_Work instruction_
In the entries below, find the line with "At what coordinates should I click to accomplish: Click the 26" and print exactly every line from there up to and including the line with "Click Análise de", with no other lines.

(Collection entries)
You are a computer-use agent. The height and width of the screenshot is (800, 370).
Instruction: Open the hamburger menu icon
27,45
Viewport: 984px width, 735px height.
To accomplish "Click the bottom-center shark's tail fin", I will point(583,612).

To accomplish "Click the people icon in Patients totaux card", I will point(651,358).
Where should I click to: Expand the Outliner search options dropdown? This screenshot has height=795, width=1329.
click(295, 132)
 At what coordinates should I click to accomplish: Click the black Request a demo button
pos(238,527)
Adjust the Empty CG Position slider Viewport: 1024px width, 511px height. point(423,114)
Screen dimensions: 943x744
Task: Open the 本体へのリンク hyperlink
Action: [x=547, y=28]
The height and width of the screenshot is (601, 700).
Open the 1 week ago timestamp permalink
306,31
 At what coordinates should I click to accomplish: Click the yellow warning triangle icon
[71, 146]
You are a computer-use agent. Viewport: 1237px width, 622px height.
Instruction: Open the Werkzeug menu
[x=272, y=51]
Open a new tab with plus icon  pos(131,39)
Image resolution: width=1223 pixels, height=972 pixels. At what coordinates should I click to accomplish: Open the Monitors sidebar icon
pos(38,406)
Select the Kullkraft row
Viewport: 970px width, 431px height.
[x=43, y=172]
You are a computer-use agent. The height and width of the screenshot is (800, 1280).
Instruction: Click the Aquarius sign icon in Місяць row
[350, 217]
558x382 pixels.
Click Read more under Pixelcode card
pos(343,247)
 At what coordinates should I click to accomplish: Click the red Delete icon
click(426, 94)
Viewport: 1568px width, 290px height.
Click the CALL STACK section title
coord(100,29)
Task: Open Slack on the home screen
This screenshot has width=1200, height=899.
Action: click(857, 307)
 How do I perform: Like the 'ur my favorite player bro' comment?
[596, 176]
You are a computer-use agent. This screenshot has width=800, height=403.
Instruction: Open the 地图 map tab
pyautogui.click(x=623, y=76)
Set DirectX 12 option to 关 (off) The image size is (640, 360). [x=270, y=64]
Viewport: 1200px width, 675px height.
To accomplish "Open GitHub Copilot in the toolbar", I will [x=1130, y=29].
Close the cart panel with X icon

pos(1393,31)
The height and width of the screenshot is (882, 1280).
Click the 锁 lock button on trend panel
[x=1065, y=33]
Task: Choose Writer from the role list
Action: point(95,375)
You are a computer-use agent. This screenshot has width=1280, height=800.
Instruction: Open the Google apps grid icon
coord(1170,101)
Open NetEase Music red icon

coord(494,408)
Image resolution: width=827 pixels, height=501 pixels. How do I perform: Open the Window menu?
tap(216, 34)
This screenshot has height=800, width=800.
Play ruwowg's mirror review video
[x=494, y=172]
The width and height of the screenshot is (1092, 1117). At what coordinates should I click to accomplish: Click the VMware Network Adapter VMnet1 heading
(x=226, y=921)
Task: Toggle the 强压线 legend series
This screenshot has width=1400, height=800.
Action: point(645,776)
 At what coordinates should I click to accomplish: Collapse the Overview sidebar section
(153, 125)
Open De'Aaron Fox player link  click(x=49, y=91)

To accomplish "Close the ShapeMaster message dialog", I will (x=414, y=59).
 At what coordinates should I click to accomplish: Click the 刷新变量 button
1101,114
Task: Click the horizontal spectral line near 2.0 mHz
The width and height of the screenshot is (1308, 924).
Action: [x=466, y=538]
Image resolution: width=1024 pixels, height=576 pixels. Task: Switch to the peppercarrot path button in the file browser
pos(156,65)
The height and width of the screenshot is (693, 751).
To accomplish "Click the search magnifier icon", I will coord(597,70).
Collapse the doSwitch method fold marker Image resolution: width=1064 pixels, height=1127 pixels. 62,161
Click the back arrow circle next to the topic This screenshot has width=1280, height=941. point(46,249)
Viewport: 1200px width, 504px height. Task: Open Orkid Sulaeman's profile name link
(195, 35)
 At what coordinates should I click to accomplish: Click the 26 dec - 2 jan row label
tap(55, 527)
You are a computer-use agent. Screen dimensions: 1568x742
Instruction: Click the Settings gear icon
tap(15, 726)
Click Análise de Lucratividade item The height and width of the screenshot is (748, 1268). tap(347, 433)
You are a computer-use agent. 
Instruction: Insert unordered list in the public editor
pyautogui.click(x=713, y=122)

_Your response_
 At what coordinates should I click to accomplish: Click the 26 dec - 2 jan row label
tap(55, 527)
You are a computer-use agent. Screen dimensions: 1568x742
Instruction: Click the Settings gear icon
tap(15, 726)
Click Análise de Lucratividade item The height and width of the screenshot is (748, 1268). tap(347, 433)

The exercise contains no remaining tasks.